Enhanced cell survival of pH-sensitive bioenergetic nucleotide nanoparticles in energy/oxygen-depleted cells and their intranasal delivery for reduced brain infarction

Abstract

Nucleotides (NTs) (e.g., adenosine triphosphate) are very important molecules in the body. They generate bioenergy through phosphate group release, are involved in various biological processes, and are used to treat various diseases that involve energy depletion. However, their highly anionic characteristics might limit delivery of exogenous NTs into the cell, which is required to realize their functions as bioenergy sources. In this study, ionic complexation between Ca(2+) and NT phosphates was used to form Ca(2+)/NT nanocomplexes (NCs), and branched polyethyleneimine (bPEI1.8kDa) was coated on the surface of Ca(2+)/NT NCs via a simple electrostatic coating. The resultant Ca(2+)/NT/bPEI1.8kDa NCs were approximately 10-25nm in size and had positive zeta-potentials, and their NT loading efficiency and content were approximately 60-75% and 10-20 wt%, respectively. Faster NT release from Ca(2+)/NT/bPEI1.8kDa NCs was induced by lower pH and by NTs with fewer phosphates. Reductions in cell viability in response to low temperature, serum deprivation, or hypoxia were recovered by NT delivery in Ca(2+)/NT/bPEI1.8kDa NCs. In a middle cerebral artery occlusion (MCAO)-induced post-ischemic rat model, the BBB (blood brain barrier)-detoured intranasal administration of Ca(2+)/ATP/bPEI1.8kDa NCs induced a better reduction in infarct volume and neurological deficits than did free ATP. In conclusion, intracellular NT delivery using Ca(2+)/NT/bPEI1.8kDa NCs might potentially enhance cell survival and reduce infarction in energy-/oxygen-depleted environments.
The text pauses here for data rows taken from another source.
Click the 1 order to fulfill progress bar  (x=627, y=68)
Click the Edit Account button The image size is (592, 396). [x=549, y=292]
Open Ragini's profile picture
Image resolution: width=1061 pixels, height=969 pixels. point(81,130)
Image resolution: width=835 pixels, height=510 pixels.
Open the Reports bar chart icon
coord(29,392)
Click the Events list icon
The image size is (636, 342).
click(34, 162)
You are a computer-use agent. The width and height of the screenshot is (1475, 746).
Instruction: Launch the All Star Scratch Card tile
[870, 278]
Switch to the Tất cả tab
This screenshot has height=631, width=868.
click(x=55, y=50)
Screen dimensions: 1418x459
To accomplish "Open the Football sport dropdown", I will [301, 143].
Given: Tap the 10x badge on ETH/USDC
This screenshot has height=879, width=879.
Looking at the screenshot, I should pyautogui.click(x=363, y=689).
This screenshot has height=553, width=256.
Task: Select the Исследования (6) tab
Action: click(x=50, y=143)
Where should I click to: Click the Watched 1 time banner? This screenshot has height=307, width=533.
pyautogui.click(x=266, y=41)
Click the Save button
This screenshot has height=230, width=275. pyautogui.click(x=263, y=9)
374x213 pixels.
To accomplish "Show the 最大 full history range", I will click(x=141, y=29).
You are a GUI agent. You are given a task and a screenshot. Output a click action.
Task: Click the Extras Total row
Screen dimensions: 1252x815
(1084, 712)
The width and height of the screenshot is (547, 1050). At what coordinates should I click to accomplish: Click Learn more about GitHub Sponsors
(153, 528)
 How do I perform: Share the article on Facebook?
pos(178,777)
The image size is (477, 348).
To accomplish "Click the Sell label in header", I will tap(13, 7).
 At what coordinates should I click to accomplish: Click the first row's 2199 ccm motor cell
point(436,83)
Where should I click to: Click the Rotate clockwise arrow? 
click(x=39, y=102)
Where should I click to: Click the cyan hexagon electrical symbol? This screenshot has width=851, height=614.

Statement of significance: This study describes bioenergetic nucleotide delivery systems and their preparation, physicochemical characterization, and biological characterization both in vitro and in vivo. Nucleotides, such as adenosine triphosphate (ATP) and guanosine triphosphate (GTP), are very important signaling and energy molecules in the body. However, research on these nucleotides using nanosized carriers has been very limited. Liposomal ATP delivery has been reported in heart and renal ischemia studies. Notably, although this delivery system has potential in energy-depleted environments (e.g., low temperature, serum deprivation, and hypoxia) and in brain ischemia, studies are lacking regarding these systems. Thus, we designed polycation-shielded Ca(2+)/nucleotide nanocomplexes using simple mixing, which produced 10- to 25-nm-sized particles. The nanocomplexes released nucleotides in response to acidic pH, and they enhanced cell survival rates under conditions of low temperature, serum deprivation, or hypoxia. Importantly, the nanocomplexes reduced cerebral infarct volumes in a post-ischemic rat model. Thus, our study demonstrates that a novel nucleotide nanocomplex could have potential for preventing or treating diseases that involve energy depletion, such as cardiac, cerebral, and retinal ischemia, and liver failure.

Keywords: Adenosine triphosphate (ATP); Bioenergy delivery; Calcium phosphate nanoparticles; Infarction; Nucleotide delivery; pH-sensitive drug release.